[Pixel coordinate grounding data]
= = = = =

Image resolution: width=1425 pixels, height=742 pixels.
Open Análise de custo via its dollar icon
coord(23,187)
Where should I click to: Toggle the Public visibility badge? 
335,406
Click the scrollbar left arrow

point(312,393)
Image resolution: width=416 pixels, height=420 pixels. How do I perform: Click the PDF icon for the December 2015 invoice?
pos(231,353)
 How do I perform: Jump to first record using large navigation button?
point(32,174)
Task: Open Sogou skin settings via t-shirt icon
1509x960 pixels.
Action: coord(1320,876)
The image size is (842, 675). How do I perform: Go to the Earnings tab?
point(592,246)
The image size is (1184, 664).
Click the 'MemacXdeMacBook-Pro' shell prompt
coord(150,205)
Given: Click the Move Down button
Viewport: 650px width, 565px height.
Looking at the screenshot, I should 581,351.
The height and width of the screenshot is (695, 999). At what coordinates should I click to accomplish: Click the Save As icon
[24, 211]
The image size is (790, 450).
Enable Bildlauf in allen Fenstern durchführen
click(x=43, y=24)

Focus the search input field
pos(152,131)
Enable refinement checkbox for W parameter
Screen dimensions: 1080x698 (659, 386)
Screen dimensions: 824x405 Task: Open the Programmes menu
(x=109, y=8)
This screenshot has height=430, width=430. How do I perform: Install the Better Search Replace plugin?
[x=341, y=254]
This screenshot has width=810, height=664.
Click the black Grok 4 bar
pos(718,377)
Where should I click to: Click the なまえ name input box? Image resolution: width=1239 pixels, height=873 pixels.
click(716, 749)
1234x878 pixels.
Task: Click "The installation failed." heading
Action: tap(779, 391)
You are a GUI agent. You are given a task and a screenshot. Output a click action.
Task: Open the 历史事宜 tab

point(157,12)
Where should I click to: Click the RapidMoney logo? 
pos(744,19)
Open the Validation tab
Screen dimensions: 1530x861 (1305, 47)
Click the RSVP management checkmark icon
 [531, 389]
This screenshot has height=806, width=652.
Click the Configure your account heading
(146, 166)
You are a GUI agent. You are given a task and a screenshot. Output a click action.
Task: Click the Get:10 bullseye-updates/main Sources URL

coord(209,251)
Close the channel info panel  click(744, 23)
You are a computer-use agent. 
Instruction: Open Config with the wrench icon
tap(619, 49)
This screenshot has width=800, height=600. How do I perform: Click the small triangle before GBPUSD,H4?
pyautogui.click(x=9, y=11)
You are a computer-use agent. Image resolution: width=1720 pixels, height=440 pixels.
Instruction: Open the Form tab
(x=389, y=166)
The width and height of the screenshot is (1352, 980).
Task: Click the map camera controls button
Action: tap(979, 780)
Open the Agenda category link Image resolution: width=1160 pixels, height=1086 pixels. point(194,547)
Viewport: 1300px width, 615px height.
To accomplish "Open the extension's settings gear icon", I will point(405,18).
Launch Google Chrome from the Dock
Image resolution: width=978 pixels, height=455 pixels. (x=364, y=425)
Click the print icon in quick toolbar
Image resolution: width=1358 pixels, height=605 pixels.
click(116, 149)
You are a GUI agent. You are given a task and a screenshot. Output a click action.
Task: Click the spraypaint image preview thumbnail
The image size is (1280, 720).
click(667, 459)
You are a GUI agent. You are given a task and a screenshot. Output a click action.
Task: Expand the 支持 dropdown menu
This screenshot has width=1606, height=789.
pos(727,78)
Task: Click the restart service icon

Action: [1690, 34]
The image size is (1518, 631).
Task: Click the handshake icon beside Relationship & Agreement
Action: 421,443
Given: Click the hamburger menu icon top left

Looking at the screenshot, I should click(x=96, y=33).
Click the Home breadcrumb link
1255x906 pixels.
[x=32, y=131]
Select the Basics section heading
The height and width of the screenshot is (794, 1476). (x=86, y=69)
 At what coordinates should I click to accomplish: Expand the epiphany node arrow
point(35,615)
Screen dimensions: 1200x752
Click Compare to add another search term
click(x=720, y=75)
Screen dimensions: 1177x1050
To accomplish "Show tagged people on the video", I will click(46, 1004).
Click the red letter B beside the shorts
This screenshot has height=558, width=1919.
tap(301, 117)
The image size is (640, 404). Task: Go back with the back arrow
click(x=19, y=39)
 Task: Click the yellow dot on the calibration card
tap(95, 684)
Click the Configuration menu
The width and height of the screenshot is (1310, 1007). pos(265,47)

= = = = =

◆ **Task objective**: Reproduce the data in full, exactly as presented.

◆ **Solution to the exercise**:
Image resolution: width=1425 pixels, height=742 pixels.
Open Análise de custo via its dollar icon
coord(23,187)
Where should I click to: Toggle the Public visibility badge? 
335,406
Click the scrollbar left arrow

point(312,393)
Image resolution: width=416 pixels, height=420 pixels. How do I perform: Click the PDF icon for the December 2015 invoice?
pos(231,353)
 How do I perform: Jump to first record using large navigation button?
point(32,174)
Task: Open Sogou skin settings via t-shirt icon
1509x960 pixels.
Action: coord(1320,876)
The image size is (842, 675). How do I perform: Go to the Earnings tab?
point(592,246)
The image size is (1184, 664).
Click the 'MemacXdeMacBook-Pro' shell prompt
coord(150,205)
Given: Click the Move Down button
Viewport: 650px width, 565px height.
Looking at the screenshot, I should 581,351.
The height and width of the screenshot is (695, 999). At what coordinates should I click to accomplish: Click the Save As icon
[24, 211]
The image size is (790, 450).
Enable Bildlauf in allen Fenstern durchführen
click(x=43, y=24)

Focus the search input field
pos(152,131)
Enable refinement checkbox for W parameter
Screen dimensions: 1080x698 (659, 386)
Screen dimensions: 824x405 Task: Open the Programmes menu
(x=109, y=8)
This screenshot has height=430, width=430. How do I perform: Install the Better Search Replace plugin?
[x=341, y=254]
This screenshot has width=810, height=664.
Click the black Grok 4 bar
pos(718,377)
Where should I click to: Click the なまえ name input box? Image resolution: width=1239 pixels, height=873 pixels.
click(716, 749)
1234x878 pixels.
Task: Click "The installation failed." heading
Action: tap(779, 391)
You are a GUI agent. You are given a task and a screenshot. Output a click action.
Task: Open the 历史事宜 tab

point(157,12)
Where should I click to: Click the RapidMoney logo? 
pos(744,19)
Open the Validation tab
Screen dimensions: 1530x861 (1305, 47)
Click the RSVP management checkmark icon
 [531, 389]
This screenshot has height=806, width=652.
Click the Configure your account heading
(146, 166)
You are a GUI agent. You are given a task and a screenshot. Output a click action.
Task: Click the Get:10 bullseye-updates/main Sources URL

coord(209,251)
Close the channel info panel  click(744, 23)
You are a computer-use agent. 
Instruction: Open Config with the wrench icon
tap(619, 49)
This screenshot has width=800, height=600. How do I perform: Click the small triangle before GBPUSD,H4?
pyautogui.click(x=9, y=11)
You are a computer-use agent. Image resolution: width=1720 pixels, height=440 pixels.
Instruction: Open the Form tab
(x=389, y=166)
The width and height of the screenshot is (1352, 980).
Task: Click the map camera controls button
Action: tap(979, 780)
Open the Agenda category link Image resolution: width=1160 pixels, height=1086 pixels. point(194,547)
Viewport: 1300px width, 615px height.
To accomplish "Open the extension's settings gear icon", I will point(405,18).
Launch Google Chrome from the Dock
Image resolution: width=978 pixels, height=455 pixels. (x=364, y=425)
Click the print icon in quick toolbar
Image resolution: width=1358 pixels, height=605 pixels.
click(116, 149)
You are a GUI agent. You are given a task and a screenshot. Output a click action.
Task: Click the spraypaint image preview thumbnail
The image size is (1280, 720).
click(667, 459)
You are a GUI agent. You are given a task and a screenshot. Output a click action.
Task: Expand the 支持 dropdown menu
This screenshot has width=1606, height=789.
pos(727,78)
Task: Click the restart service icon

Action: [1690, 34]
The image size is (1518, 631).
Task: Click the handshake icon beside Relationship & Agreement
Action: 421,443
Given: Click the hamburger menu icon top left

Looking at the screenshot, I should click(x=96, y=33).
Click the Home breadcrumb link
1255x906 pixels.
[x=32, y=131]
Select the Basics section heading
The height and width of the screenshot is (794, 1476). (x=86, y=69)
 At what coordinates should I click to accomplish: Expand the epiphany node arrow
point(35,615)
Screen dimensions: 1200x752
Click Compare to add another search term
click(x=720, y=75)
Screen dimensions: 1177x1050
To accomplish "Show tagged people on the video", I will click(46, 1004).
Click the red letter B beside the shorts
This screenshot has height=558, width=1919.
tap(301, 117)
The image size is (640, 404). Task: Go back with the back arrow
click(x=19, y=39)
 Task: Click the yellow dot on the calibration card
tap(95, 684)
Click the Configuration menu
The width and height of the screenshot is (1310, 1007). pos(265,47)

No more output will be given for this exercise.